Work item: Return a copy of every line in the data below that contains "Choose".
Source material: Begin
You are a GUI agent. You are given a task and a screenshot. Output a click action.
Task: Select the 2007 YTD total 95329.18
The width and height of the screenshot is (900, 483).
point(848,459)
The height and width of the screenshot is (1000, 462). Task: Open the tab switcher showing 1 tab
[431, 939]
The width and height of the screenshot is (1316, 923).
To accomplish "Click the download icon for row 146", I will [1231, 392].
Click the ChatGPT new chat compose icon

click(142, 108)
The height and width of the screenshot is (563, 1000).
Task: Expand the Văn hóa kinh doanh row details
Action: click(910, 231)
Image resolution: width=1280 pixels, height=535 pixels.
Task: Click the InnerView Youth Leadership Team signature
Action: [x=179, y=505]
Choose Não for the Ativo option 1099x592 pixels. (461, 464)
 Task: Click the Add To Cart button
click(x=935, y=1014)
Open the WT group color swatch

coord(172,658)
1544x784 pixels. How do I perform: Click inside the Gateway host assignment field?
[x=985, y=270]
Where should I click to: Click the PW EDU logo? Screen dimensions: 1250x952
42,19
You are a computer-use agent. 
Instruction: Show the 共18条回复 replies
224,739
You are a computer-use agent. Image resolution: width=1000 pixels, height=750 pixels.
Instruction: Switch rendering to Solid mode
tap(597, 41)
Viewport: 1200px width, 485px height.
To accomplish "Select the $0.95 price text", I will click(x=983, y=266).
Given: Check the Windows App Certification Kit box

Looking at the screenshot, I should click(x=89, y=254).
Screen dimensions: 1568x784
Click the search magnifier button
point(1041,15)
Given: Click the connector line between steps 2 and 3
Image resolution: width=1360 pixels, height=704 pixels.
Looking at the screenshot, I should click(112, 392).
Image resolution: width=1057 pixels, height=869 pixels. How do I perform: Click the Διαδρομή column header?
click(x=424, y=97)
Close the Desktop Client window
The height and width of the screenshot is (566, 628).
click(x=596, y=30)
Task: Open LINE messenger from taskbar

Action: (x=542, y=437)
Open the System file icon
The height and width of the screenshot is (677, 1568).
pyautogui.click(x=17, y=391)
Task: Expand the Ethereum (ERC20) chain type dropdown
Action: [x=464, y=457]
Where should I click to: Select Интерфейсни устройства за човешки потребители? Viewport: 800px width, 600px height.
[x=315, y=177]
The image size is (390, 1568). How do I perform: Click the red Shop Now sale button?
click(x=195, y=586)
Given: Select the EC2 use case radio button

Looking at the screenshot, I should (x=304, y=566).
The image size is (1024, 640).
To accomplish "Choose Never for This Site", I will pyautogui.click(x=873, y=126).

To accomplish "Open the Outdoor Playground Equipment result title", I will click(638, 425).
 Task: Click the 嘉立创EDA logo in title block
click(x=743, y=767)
Source material: End
Expected answer:
Choose Não for the Ativo option 1099x592 pixels. (461, 464)
To accomplish "Choose Never for This Site", I will pyautogui.click(x=873, y=126).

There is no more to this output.